Ira Foxglove
Ira Foxglove is a fixer. He can repair a car engine in the wild with few tools. He can tinker with an uncooperative motorbike and get it running. His biggest challenge, however, is to fix his marriage and restore his family to normality—if he can.
This novel, the author’s fourth, published posthumously, is a journey, as Foxglove seeks out his estranged wife Portia, who has left America for London to realize her dream of being a competitive swimmer.
Comfortable and adept in the world of science and all things mechanical, Foxglove, an inventor, is challenged with the more perplexing and inexact science of human relationships. The character likely mirrors aspects of the author, who was a professor of biology and applied mechanics at Harvard University and founder of the modern science of biomechanics, when he died at age fifty-five in 1999. This novel takes the reader through a maze of self-discovery as Foxglove tries to connect with people. His abilities open doors for him, as people are drawn to equanimity and his distinctive way of solving problems.
In Foxglove’s quest to find his wife, he hitches a ride on a blimp piloted by his friend Neptune, who is embarking on a transatlantic flight. During a layover in Iceland, they take a field trip by Volkswagen to the remote countryside, where Neptune’s car fails. Foxglove calmly fixes it, minimizing his accomplishment, much to Neptune’s annoyance. “It was a big thing,” Neptune said. “We were stuck here, and you knew what was the matter and fixed it. There aren’t many people who can depend on themselves like that.”
At times, however, Foxglove’s empirical disconnect affects even himself. Having a serious heart ailment that may require major surgery, Foxglove starts to draw up a plan for an artificial heart for himself. Yet, even as his life is on the line, he approaches the whole subject—his life—as part of an interesting experiment, and the reader is unsure if he is truly flustered by the situation. McMahon effectively brings the reader into this analytical thought process.

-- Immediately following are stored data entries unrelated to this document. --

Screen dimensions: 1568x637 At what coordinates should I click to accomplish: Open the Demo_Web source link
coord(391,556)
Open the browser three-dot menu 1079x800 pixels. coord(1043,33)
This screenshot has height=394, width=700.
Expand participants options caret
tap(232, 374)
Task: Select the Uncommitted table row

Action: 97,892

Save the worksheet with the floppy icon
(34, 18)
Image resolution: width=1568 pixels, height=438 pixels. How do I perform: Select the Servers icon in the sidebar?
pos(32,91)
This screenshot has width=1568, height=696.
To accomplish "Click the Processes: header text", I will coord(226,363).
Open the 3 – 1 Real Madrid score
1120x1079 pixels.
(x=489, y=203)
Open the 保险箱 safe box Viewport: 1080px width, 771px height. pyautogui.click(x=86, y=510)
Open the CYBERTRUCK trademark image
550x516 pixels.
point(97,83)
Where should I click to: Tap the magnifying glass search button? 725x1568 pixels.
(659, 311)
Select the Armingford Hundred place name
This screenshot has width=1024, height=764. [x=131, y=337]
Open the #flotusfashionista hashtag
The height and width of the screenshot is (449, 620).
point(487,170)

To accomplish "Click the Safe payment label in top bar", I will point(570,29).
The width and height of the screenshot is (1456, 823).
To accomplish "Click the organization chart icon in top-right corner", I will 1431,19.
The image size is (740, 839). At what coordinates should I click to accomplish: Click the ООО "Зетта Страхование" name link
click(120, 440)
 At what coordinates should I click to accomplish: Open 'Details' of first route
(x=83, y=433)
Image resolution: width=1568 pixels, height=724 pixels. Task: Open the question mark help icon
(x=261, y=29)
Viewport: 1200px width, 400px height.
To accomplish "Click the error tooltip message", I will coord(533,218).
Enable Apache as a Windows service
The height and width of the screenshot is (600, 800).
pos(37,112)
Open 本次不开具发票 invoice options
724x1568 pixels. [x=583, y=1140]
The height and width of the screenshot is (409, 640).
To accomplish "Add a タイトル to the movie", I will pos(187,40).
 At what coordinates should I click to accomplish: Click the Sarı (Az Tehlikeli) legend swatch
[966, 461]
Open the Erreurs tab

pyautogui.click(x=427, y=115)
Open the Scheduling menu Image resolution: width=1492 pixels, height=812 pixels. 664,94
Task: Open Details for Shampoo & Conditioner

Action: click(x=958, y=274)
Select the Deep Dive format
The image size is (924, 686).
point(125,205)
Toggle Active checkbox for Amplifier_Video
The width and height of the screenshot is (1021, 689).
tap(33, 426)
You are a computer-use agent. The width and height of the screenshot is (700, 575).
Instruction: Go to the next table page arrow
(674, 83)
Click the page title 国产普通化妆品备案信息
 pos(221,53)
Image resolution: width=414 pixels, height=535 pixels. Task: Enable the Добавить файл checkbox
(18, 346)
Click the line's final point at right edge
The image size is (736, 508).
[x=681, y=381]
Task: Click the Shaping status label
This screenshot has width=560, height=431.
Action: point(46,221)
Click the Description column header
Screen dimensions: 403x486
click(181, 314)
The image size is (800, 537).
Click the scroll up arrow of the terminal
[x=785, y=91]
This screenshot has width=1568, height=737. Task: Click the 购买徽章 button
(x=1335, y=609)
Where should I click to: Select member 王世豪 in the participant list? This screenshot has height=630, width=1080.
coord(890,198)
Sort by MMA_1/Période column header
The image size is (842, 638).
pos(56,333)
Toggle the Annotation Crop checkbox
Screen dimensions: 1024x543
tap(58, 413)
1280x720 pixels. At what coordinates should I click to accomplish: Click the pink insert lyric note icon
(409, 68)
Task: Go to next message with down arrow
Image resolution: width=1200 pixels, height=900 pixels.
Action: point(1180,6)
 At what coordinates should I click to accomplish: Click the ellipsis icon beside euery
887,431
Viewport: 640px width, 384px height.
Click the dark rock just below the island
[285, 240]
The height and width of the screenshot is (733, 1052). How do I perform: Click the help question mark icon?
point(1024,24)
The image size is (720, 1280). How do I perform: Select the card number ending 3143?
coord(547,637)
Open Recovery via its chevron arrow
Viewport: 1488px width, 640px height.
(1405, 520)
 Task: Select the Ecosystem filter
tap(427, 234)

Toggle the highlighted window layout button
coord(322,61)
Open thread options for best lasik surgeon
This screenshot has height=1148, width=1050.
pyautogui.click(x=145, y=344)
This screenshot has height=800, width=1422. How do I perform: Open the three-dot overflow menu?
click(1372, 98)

The novel offers a unique cerebral glimpse into the working mind of a scientist, a feat accomplished, in part, by the author’s extensive academic background. Foxglove’s best weapon here is his mind, as he tries to preserve a life that is in danger of evaporating. Foxglove’s other weapon, perhaps a hint of the ultimate outcome for his malady, lies in the power of his own name. It is the foxglove plant, after all, that contains ingredients used in digitalis, a beneficial cardiac medicine.